Needle Work: Battery Acid, Heroin, and Double Murder(51)



Jessie said nothing. His eyes closed and his breath came in short, wheezing gasps. Carol didn’t know what to do. Her mind raced. She picked up the phone on the nightstand and called Collier.

“Tim, what do I do now?”

Carol looked down at Jessie.

“He’s still alive! You said it would take fifteen minutes!”

“You gotta remember he’s a big man,” Tim reminded her. “Where did you give it to him?”

“I gave him his insulin in the butt so he wouldn’t be able to see the color of the liquid in the needle.”

“That’s why it’s taking so long,” Tim answered, sounding like Sherlock Holmes solving a mystery. “Because you gave it to him in his butt, which is farther, you know, farther from the heart than if you had given it to him in his arm. And then there’s his fat tissue.”

“Yeah, I know, it’s thick,” she answered, relieved at the explanation for her husband’s continued presence on this earth.

“You have to remember,” Tim continued, “that he’s over four hundred pounds, that it’s going to take longer.”

“Damn, Tim, it shouldn’t take this long,” Carol said anxiously.

“Don’t panic, don’t panic; it will be all right,” Tim said soothingly. “The guy that I got the heroin from is right here at my house. Let me talk to him.”

Tim’s buddy Alphonso Roland had thought, from the cock-and-bull story Tim fed him, that the heroin had been for some guy who lived halfway across the state. Roland had no idea that a man living in a home across town was dying, at that moment, from the heroin he had supplied.

Collier held the receiver in his hand and turned to Roland, who sat across from him. He told Roland what the problem was.

“Okay, Alphonso wants to know what’s happening?”

Carol looked down.

“Nothing. Nothing’s happening. He’s still alive.
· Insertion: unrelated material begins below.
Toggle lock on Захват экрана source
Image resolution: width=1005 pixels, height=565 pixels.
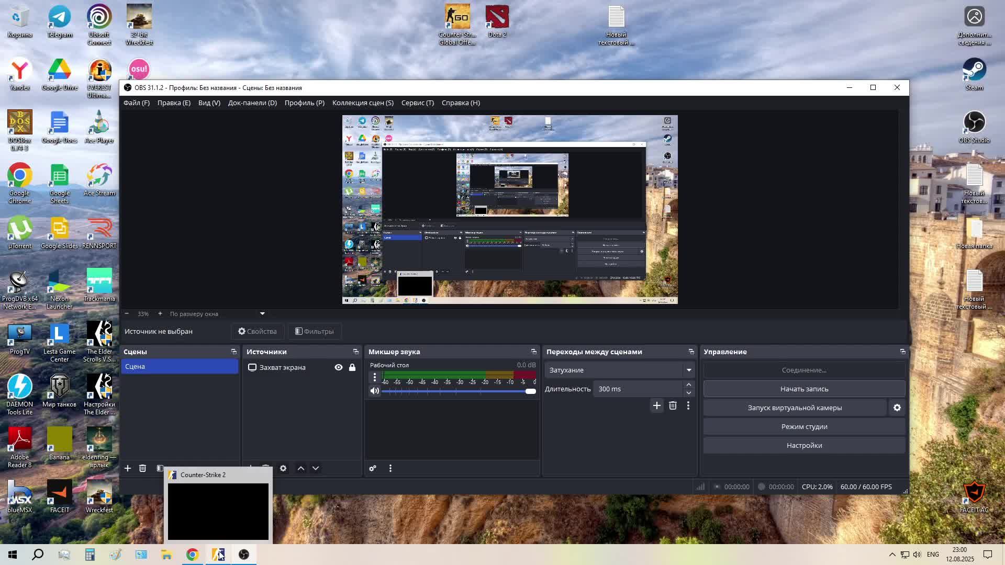[x=352, y=367]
For crissake—”

“Carol, calm down.” Tim interrupted her hysteria. “Alphonso wants to know if his eyes are open or closed?”

Carol looked again.

“Closed,” she answered.

Carol heard muffled talking and then Tim was back.
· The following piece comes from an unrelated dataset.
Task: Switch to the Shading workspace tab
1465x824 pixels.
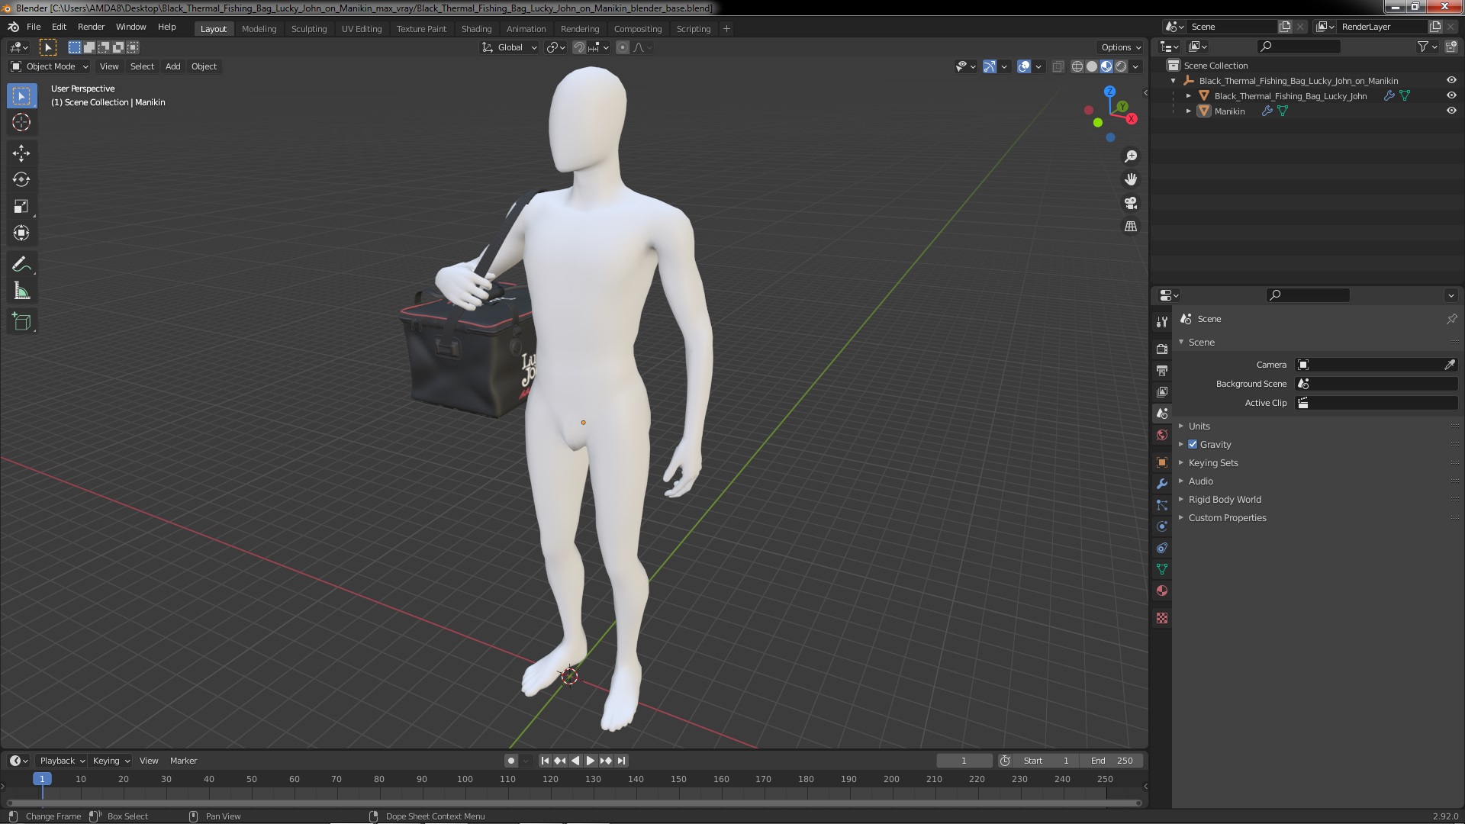Action: point(476,28)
“Yeah, Alphonso says that’s normal; he’s in the coma now. See, Jessie’s a diabetic and Alphonso says that he’s in the diabetic coma now. What’s that, Alphonso? Hold on, Carol, Alphonso is telling me something.”

Carol waited a minute; then Tim was back.

“He says you just have to wait for the heart to get tired. He goes into the diabetic coma and then it’s just a matter of his heart stopping. Now, look, one other thing.”

Tim wanted her to stay out of the room where Jessie was dying; even though Jessie was in a coma, he could hear everything.

Carol looked down at her husband.

“Jessie, I’m sorry, you’ll be all right.” Carol bent down and kissed his forehead; showing her continued concern, she left the room.

Downstairs, standing in the garage on the portable phone, she called Tim again. He wanted to know what she was doing. She said she was going to go back and check on him, to see if he was breathing.

“Don’t!” Tim hissed. “Every time you go back in the room and he hears a noise, the longer it will take before he dies. When he hears a noise, he will want to live longer, because he will stay with the noise.”

Without telling him, Carol defied Tim. She just didn’t think it was right that Jessie should have to die alone. Jessie was probably scared already because he didn’t know what was happening to him. For her to leave him there like that, it just wasn’t right.

Tim didn’t care. He didn’t want her going back in. But Carol did.

“It’ll be all right, Jessie,” she said, looking down at the pathetic hulk of a man. “It’ll be all right.”

She must have waited there a good half hour. At about 12:30 P.M., he stopped making breathing noises. She went out and phoned Tim.

“He’s probably dead,” she said.

She was going to take his pulse, to make sure.

“Don’t touch him! Just get out. Now,” Tim warned her.

As she was about to leave, she remembered Jessie had his customers’ drug stash right in the house. Taking one of the cellophane bags with a snow-white powder in it, she drove over to Tim’s in her Plymouth Sable. Tim was extremely happy to see her.

Alphonso had split, but two of Tim’s other friends had come over. He cooked up the powder Carol supplied and made it hard, into a rock. Then he distributed pieces of the rock to everybody and they all began smoking the crack, all except Carol. Tim took a couple of deep hits, savoring the high.

Carol stayed for about an hour and then went back home because she didn’t know for sure if Jessie was dead and she didn’t know what would happen if somebody came over and just, sort of, dropped in.

“When you get back, call 911,” Tim said before she left. “They’ll tell you what to do. Tell them you just got home from shoppin’. Tell them that Jessie told you to go shoppin’, so you went shoppin’. You came home and you found him on the floor and that’s when you called 911.”

Carol got back a little after two o’clock. The only change in Jessie’s position was that his elbow was now on the floor. She touched him; he was cold. She looked out the window and saw the landlord in the backyard with his son, so she ran out into the backyard and told him to come on; something’s wrong with Jessie.